### [SOURCE TEXT]
═══

- Battle of Entebbe: Part of the Uganda–Tanzania War
| Date | 7 April 1979 |
| Location | Entebbe, Uganda |
| Result | Tanzanian victory |
| Territorial changes | Entebbe occupied by Tanzanian forces |

Belligerents
- Tanzania: Uganda Libya

Commanders and leaders
- Mwita Marwa Salim Hassan Boma: Cyril Orambi

Casualties and losses
- Unknown: 300+ Libyans killed 40+ Libyans captured 200–365 Uganda Army Air Force personnel captured 1 Libyan Lockheed C-130 Hercules destroyed 12 Ugandan MiGs disabled

= Battle of Entebbe =

1979 battle of the Uganda-Tanzania War

The Battle of Entebbe was a battle of the Uganda–Tanzania War that took place on 7 April 1979 on the Entebbe peninsula in Uganda between Tanzanian units and Ugandan and Libyan units. The Tanzanians occupied the area, killed hundreds of Libyans, and ended the Libyan airlift in support of the Ugandan government.

═══

### [DATASET CONTENT]

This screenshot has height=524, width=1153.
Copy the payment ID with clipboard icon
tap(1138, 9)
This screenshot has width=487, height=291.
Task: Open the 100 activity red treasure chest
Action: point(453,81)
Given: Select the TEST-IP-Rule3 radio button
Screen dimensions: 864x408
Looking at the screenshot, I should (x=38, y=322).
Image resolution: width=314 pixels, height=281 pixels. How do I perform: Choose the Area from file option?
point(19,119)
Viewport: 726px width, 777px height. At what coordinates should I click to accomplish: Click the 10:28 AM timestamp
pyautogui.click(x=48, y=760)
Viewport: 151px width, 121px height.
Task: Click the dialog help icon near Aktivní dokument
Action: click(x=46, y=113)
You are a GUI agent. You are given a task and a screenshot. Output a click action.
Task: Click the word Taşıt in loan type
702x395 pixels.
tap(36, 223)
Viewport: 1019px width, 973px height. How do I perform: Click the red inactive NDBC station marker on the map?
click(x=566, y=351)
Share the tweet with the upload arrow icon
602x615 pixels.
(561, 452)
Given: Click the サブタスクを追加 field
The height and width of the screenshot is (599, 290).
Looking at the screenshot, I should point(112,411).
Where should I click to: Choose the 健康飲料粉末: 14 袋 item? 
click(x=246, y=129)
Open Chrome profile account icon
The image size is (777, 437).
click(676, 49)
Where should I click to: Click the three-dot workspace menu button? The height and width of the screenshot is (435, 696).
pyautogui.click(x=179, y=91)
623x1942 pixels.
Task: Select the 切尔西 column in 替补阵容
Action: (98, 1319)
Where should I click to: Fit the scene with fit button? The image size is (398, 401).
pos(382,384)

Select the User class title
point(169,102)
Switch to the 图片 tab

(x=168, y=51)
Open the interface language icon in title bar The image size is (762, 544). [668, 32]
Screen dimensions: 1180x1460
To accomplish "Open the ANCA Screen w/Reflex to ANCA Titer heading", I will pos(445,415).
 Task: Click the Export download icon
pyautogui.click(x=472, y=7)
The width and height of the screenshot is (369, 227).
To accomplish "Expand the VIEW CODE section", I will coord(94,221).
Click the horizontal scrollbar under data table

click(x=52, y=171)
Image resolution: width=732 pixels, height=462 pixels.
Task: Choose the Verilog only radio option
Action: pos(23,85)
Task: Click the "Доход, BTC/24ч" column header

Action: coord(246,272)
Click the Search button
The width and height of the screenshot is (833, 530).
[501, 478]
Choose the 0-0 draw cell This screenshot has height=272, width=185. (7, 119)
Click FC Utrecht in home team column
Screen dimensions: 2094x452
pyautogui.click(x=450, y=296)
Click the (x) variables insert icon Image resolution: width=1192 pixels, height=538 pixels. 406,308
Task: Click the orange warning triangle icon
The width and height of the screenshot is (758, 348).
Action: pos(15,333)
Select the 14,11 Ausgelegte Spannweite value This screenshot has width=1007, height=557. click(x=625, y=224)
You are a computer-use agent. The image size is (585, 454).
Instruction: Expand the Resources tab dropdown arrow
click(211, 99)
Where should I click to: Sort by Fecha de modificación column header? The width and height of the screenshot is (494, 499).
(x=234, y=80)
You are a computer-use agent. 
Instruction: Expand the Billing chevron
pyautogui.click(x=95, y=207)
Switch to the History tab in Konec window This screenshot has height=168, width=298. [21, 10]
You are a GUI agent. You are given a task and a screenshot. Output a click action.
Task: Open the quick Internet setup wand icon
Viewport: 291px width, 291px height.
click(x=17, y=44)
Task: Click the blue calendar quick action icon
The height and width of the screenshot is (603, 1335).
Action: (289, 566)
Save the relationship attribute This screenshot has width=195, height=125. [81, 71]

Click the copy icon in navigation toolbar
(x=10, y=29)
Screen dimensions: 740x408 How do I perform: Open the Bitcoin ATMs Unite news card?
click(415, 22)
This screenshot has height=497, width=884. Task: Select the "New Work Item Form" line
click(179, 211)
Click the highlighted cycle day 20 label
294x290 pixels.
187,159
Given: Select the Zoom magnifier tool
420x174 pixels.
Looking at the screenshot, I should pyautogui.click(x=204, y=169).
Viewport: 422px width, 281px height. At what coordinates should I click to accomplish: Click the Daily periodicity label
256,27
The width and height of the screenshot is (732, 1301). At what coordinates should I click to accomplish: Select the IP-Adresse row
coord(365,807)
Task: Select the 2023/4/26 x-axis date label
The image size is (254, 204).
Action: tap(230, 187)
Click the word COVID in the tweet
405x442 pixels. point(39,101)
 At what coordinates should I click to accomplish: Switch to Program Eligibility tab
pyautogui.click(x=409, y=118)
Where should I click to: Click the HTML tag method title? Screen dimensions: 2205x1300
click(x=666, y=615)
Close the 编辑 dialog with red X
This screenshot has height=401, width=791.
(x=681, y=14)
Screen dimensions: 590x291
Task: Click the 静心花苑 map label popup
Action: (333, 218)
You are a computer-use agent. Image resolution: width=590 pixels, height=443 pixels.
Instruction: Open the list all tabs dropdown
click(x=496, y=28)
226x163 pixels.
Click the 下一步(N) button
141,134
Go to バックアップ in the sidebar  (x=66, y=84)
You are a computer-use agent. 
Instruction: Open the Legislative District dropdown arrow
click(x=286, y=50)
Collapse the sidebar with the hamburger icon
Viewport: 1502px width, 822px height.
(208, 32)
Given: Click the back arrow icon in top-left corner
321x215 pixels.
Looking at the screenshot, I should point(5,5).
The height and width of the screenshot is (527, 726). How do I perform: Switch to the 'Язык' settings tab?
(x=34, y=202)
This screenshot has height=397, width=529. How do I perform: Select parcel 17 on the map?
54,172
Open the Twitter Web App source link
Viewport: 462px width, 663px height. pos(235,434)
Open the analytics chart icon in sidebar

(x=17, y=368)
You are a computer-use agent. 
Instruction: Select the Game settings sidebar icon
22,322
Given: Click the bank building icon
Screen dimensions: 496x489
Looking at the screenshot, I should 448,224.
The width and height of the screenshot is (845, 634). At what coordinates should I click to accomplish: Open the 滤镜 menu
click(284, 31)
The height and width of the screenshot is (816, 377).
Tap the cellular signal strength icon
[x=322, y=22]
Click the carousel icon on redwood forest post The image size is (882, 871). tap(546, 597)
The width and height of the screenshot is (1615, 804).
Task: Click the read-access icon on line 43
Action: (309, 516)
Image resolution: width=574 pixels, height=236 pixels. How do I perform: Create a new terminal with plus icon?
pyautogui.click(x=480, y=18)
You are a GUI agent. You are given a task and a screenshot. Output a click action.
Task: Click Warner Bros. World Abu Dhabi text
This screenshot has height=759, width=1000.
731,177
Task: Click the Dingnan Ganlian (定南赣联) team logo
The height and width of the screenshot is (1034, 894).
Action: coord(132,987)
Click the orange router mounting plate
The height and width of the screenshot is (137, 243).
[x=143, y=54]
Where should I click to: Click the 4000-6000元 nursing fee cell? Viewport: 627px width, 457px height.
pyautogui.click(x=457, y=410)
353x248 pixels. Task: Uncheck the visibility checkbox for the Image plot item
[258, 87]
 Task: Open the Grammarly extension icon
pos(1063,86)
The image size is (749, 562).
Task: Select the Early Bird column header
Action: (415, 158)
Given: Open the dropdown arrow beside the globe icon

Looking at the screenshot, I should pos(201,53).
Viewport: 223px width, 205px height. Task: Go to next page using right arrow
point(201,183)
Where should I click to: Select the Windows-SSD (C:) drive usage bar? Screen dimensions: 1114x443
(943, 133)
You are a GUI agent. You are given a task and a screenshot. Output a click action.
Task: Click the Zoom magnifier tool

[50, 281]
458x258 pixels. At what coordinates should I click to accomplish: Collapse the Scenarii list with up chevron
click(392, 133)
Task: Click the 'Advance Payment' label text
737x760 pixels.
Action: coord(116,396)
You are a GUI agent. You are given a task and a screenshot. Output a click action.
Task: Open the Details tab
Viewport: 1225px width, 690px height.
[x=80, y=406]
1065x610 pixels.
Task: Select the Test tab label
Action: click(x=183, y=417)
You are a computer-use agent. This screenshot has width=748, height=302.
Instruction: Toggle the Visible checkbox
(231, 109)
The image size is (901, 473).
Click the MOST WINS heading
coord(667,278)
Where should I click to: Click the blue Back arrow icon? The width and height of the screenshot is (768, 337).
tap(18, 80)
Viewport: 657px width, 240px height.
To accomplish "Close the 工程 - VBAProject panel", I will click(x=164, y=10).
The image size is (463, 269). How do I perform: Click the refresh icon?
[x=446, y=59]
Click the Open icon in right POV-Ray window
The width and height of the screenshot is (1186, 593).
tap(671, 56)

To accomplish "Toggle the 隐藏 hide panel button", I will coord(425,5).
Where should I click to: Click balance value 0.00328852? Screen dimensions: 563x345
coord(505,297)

═══

### [PROBLEM DESCRIPTION]
Continue the Battle of Entebbe article from its last sentence. The listing was drawn from a different source than the Battle of Entebbe article.

### [EXERCISE RESULT]
Idi Amin had seized power in Uganda in 1971 and established a brutal dictatorship. Seven years later he attempted to invade neighbouring Tanzania to the south. The attack was repulsed, and Tanzanian President Julius Nyerere ordered a counter-attack into Ugandan territory. As Tanzanian forces advanced deeper into the country, Libya sent its own troops to support the Ugandans, flying them in to the airport at Entebbe. From their position in Mpigi the Tanzanians could see the Libyan air traffic, so they decided to attack the location to stop the airlift and eliminate a potential flank attack ahead of their assault on Kampala.

Tanzanian forces conducted a light three-day bombardment of the Entebbe peninsula, driving away Amin from his presidential residence and instigating the retreat of many Ugandan forces. On the morning of 7 April the Tanzanian 208th Brigade attacked the peninsula. After one of their aircraft was blown up, the Libyans attempted to evacuate via road to Kampala. Many of their units were intercepted and destroyed, while most Ugandan soldiers surrendered. There was little fighting within the town of Entebbe, and the peninsula was secured by the Tanzanians in the late afternoon. Over 300 Libyan soldiers were killed, and at least 200 Uganda Army Air Force personnel were captured. The Tanzanians also seized a large amount of Libyan heavy equipment and several Ugandan jets.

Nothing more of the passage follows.